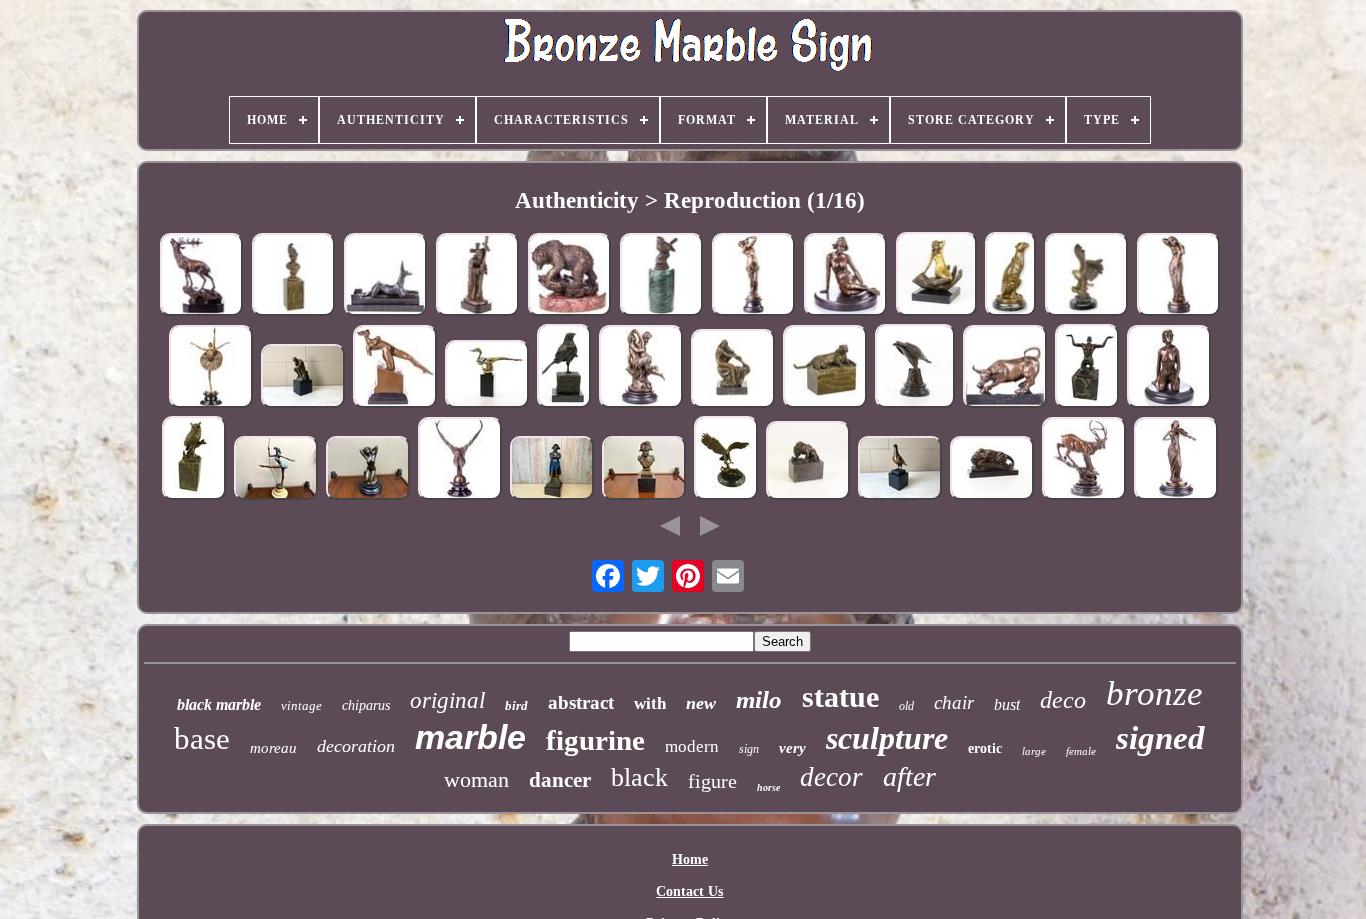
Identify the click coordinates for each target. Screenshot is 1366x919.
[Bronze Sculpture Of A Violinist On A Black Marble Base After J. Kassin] (1176, 460)
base (202, 738)
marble (470, 737)
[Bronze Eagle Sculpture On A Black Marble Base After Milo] (726, 460)
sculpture (887, 738)
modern (692, 746)
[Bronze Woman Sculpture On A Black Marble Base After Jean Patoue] (845, 276)
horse (768, 787)
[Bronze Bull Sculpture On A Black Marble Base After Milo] (1005, 368)
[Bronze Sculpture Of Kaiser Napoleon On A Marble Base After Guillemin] (552, 469)
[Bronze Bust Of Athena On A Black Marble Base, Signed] (293, 276)
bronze (1154, 693)
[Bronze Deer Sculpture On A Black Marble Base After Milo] (201, 276)
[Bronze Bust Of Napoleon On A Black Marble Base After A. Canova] (644, 469)
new (701, 703)
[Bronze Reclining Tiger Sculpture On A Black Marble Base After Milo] (825, 368)
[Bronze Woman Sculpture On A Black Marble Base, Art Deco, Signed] (1169, 368)
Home (690, 859)
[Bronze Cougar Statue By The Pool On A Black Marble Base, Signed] (992, 469)
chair (954, 702)
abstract (581, 702)
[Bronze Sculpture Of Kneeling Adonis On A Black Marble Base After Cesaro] (1087, 368)
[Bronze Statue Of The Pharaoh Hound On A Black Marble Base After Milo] (385, 276)
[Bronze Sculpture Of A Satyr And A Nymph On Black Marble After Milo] (641, 368)
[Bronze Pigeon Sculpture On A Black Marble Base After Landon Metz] (900, 469)
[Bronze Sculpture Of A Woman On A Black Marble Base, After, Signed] (753, 276)
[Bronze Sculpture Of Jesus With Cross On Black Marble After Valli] (477, 276)
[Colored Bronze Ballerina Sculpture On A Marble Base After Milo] (276, 469)
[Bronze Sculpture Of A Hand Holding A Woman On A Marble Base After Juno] (936, 275)
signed (1160, 738)
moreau (273, 748)
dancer (560, 780)
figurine (595, 740)
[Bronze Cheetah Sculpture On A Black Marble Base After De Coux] (1010, 276)
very (792, 748)
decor (831, 777)
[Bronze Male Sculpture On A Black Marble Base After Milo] (460, 460)
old (906, 706)
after (909, 776)
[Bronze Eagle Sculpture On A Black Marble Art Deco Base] (1086, 276)
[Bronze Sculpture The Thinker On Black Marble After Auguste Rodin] (303, 377)
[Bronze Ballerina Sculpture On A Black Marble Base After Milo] (211, 368)
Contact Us (689, 891)
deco (1063, 700)
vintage (301, 705)
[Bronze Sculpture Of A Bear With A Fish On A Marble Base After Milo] (569, 276)
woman (476, 779)
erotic (985, 748)
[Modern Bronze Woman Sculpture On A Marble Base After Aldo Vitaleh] (395, 368)
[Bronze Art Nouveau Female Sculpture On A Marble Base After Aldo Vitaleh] (1178, 276)
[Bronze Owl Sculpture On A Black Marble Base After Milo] (194, 460)
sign (749, 749)
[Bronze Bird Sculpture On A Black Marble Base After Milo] (564, 368)
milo (759, 699)
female (1081, 751)
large (1034, 751)
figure (712, 781)
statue (840, 696)
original (447, 700)
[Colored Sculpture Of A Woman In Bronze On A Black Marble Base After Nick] (487, 375)
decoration (356, 746)
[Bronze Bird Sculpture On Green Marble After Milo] (661, 276)
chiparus (366, 705)
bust (1007, 704)
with (650, 703)
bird (516, 705)
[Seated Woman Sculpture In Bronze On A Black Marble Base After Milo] (733, 370)
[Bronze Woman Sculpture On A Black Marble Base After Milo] (368, 469)
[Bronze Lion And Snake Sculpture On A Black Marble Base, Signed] (808, 462)
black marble (219, 704)
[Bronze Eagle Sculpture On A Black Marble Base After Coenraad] (915, 368)
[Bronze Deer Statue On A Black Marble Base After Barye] (1084, 460)
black (639, 777)
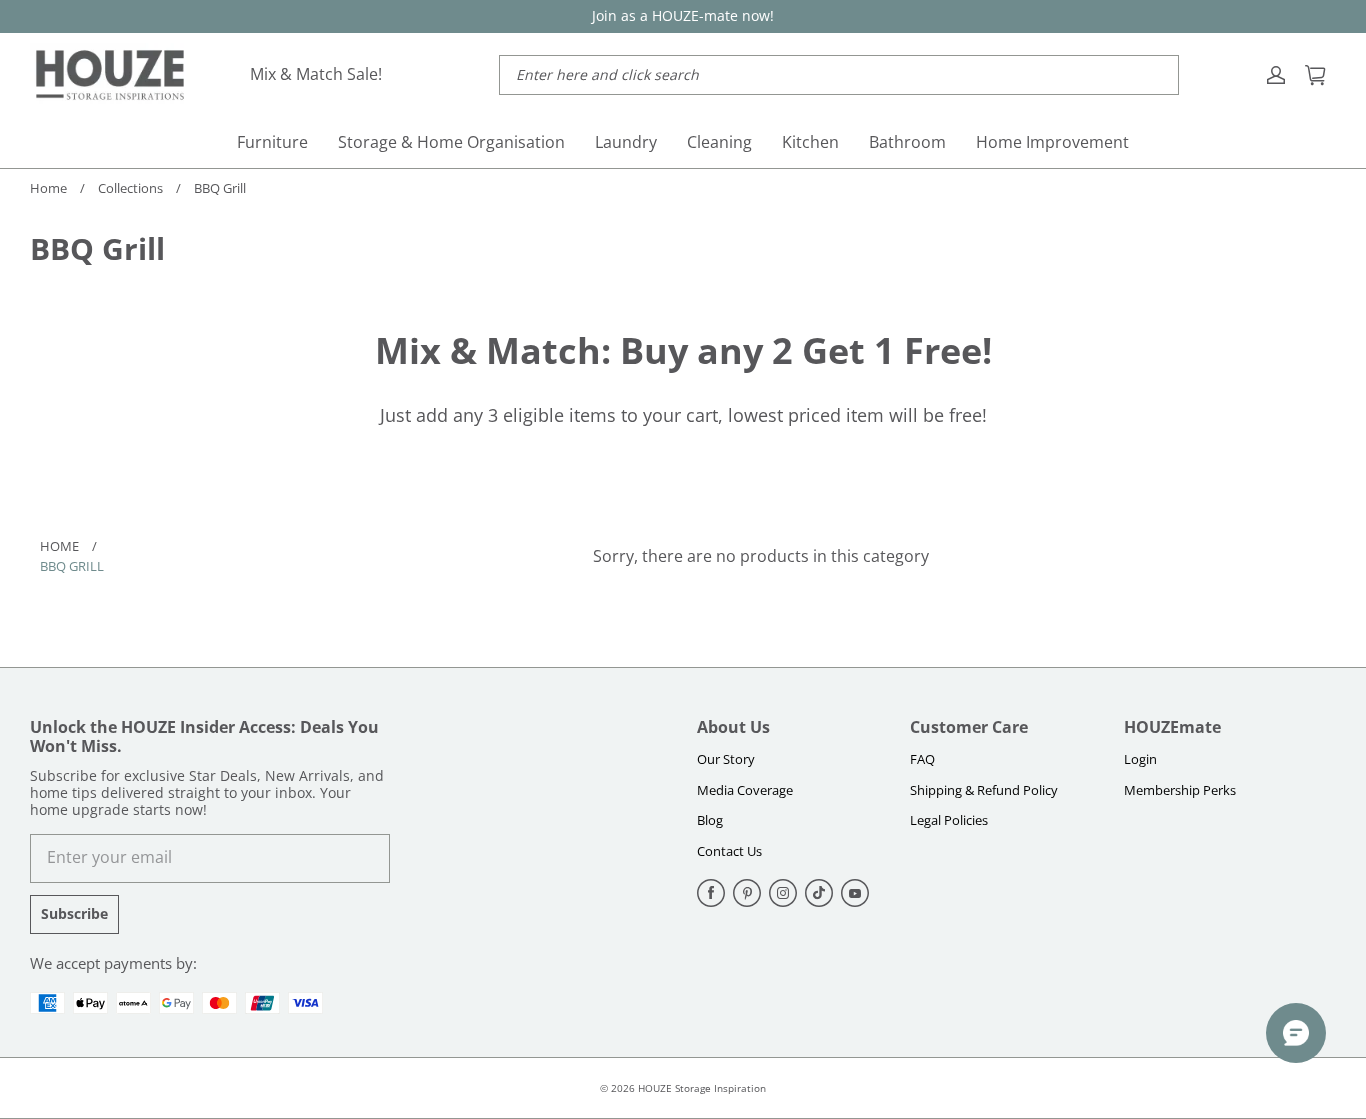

========================

_What to produce_. In the listing above, find the line with "[Bronze Deer Sculpture" and the line with "[Bronze Reclining Tiger", then reproduce both and every line between them exactly.

_Exercise response_.
[Bronze Deer Sculpture On A Black Marble Base After Milo] (201, 276)
[Bronze Bust Of Napoleon On A Black Marble Base After A. Canova] (644, 469)
new (701, 703)
[Bronze Reclining Tiger Sculpture On A Black Marble Base After Milo] (825, 368)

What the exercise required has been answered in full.